### Work to complete
According to the article on Rebels and Traitors, how many pages long is the novel?

### Page extract
============
= Rebels and Traitors =

Historical novel by Lindsey Davis set during the English Civil War

First edition (publ. Century)

Rebels and Traitors by British historical novelist Lindsey Davis (best known for her Marcus Didius Falco series) was published by Random House in September 2009 (ISBN 9781846056321). In contrast to the ancient Roman setting of the Falco books and Course of Honour, this book is set in the English Civil War period of the 17th century. At 742 pages it is substantially longer than her previous novels.

The prologue takes place on 30 January 1649 at the execution of King Charles I at the Palace of Whitehall, London. The main body of the book then begins in 1634, and the endpaper blurb describes the book as being set in Birmingham, where the author was born, Oxford, where she studied, and London, where she now lives.

Davis has said that her interest in this period goes back to when a print of the Laughing Cavalier by Frans Hals hung in her primary school classroom, and was further developed when she read Rosemary Sutcliff's novels Simon and The Rider of the White Horse.

==Dedication==
The dedication is "For Richard / dearest and closest of friends / your favourite book / in memory", and the author's website tells that "I am still getting used to life without my dear Richard. For those of you who haven't seen this before, he died in October [2008]". The author says in her publisher's newsletter: "The greatest recommendation I can give is that Richard, its first reader, thought it wonderful. He devoured chunks, demanding ‘Bring
more story!’ even when he was in hospital. One of the last things I was ever able to tell him was that Rebels and Traitors was to be published by Random House, so I would be working with dear friends for his favourite book."

==Plot summary==
The story follows the experiences of two main protagonists: Gideon Jukes, a printer from London who joins the New Model Army, and Juliana Carlill, who, as a result of her marriage to the Royalist Orlando Lovell, experiences many vicissitudes. Their stories are linked through the activities of other characters, including the ne'er-do-well Kinchin Tew, the innocent and upright Edmund Treves, and real-life political figures such as Edward Sexby and Thomas Rainborough.
============
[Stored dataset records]
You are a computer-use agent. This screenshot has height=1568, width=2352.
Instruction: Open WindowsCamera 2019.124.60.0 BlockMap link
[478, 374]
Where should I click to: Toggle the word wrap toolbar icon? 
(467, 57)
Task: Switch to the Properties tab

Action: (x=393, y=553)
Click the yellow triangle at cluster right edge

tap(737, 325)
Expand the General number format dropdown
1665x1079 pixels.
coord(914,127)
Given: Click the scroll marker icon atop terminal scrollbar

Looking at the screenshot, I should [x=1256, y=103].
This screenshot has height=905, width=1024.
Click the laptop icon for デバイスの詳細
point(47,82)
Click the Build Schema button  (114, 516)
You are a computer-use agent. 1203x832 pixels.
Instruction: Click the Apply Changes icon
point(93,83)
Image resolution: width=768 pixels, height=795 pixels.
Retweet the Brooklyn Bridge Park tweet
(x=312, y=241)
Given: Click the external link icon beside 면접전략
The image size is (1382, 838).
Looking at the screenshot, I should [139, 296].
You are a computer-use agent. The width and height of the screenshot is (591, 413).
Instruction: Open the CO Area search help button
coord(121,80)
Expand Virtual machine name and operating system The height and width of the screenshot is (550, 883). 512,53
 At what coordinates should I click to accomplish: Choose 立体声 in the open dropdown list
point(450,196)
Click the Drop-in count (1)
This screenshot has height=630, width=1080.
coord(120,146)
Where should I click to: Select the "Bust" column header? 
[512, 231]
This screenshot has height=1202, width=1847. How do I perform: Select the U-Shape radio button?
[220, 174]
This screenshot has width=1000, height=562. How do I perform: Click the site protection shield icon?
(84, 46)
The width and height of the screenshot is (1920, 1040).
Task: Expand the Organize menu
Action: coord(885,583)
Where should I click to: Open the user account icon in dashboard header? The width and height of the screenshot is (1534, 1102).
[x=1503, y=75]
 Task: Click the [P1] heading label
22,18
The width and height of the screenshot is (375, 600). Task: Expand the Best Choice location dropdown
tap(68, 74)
============
### Result
742 pages